Cette pratique a connu une brève interruption entre la 
fin 1999 et le début de 2002, à la suite d’un arrêt rendu le 6 Septembre
 1999 par la Cour suprême d’Israël. Mais les mauvaises habitudes sont 
réapparues avec le déclenchement le la seconde Intifada et elles sont 
devenues à nouveau la règle depuis le début de l’année 2002. Les ONG 
israéliennes de défense des droits de l’homme que sont B’Tselem et 
Hamoked indiquent qu’à l’heure actuelle plus de 85% des prisonniers 
palestiniens ont été, et sont toujours, victimes de tortures.
Le recours à la torture physique contre les Palestiniens
 débute dès leur arrestation. Menottés et la tête recouverte d’un sac en
 plastique, ils sont généralement battus par les militaires qui les 
transportent vers les centres d’interrogatoire. Ensuite, ils peuvent 
subir l’isolement dans des cellules étroites et humides pour des 
périodes de 30 à 90 jours ou la privation de sommeil, parfois durant 10 
jours, sans oublier l’obligation qui leur est faite de se dévêtir 
complètement chaque fois qu’ils sortent de la prison et y reviennent.
Lors des interrogatoires, ils sont souvent battus ou 
violemment secoués, mais la méthode la plus fréquemment utilisée est le 
Shabah qui consiste à attacher les bras du prisonnier dans son dos, 
alors qu’il est assis sur une chaise dont les pieds de devant ont été 
écourtés ; c’est là une position extrêmement douloureuse qu’on lui 
inflige de 18 à 22 heures d’affilée, pendant plusieurs jours.
JUSTICE D’ARRIERE-COUR OU DETENTION ADMINISTRATIVE
Le régime des incarcérations et des détentions est réglé
 par des ordres militaires qui s’inspirent souvent des textes répressifs
 en vigueur sous le mandat britannique. L’autorité militaire israélienne
 fixe ainsi, selon son bon vouloir, les périodes durant lesquelles les 
Palestiniens peuvent être détenus sans avoir accès à un Avocat (32 jours
 actuellement) et sans être l’objet d’une procédure (6 mois et 12 
jours).

● DONNÉES

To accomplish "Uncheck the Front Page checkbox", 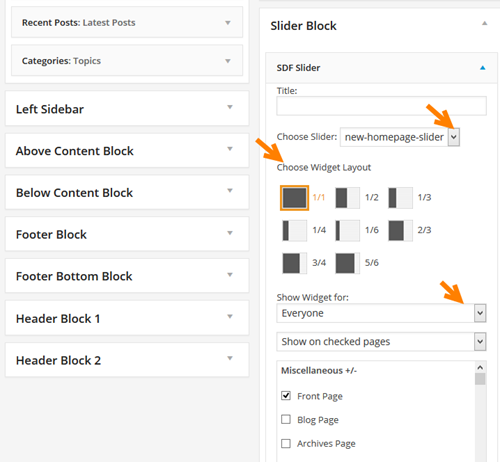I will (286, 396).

==

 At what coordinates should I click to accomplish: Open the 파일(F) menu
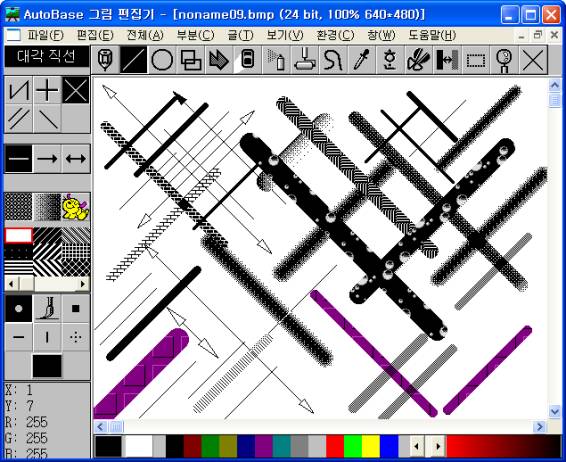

● CONSIGNE 1
Pour chacune des affirmations suivantes, indiquez par oui ou par non si elle concorde avec l'extrait sur les prisonniers palestiniens, et citez les mots décisifs du texte. (a) La pratique a été brièvement interrompue entre la fin 1999 et le début de 2002. (b) L'isolement en cellule peut durer jusqu'à 120 jours. (c) Le Shabah est infligé de 18 à 22 heures d'affilée.
● CONSIGNE 2
Recopiez mot pour mot le passage de l'extrait sur les prisonniers palestiniens, en commençant par « Lors des interrogatoires, ils » et en terminant par « pendant plusieurs jours. ».

● SOLUTION 1
(a) Oui : « Cette pratique a connu une brève interruption entre la fin 1999 et le début de 2002 ».
(b) Non : « pour des périodes de 30 à 90 jours ».
(c) Oui : « qu’on lui inflige de 18 à 22 heures d’affilée, pendant plusieurs jours ».

● SOLUTION 2
Lors des interrogatoires, ils sont souvent battus ou 
violemment secoués, mais la méthode la plus fréquemment utilisée est le 
Shabah qui consiste à attacher les bras du prisonnier dans son dos, 
alors qu’il est assis sur une chaise dont les pieds de devant ont été 
écourtés ; c’est là une position extrêmement douloureuse qu’on lui 
inflige de 18 à 22 heures d’affilée, pendant plusieurs jours.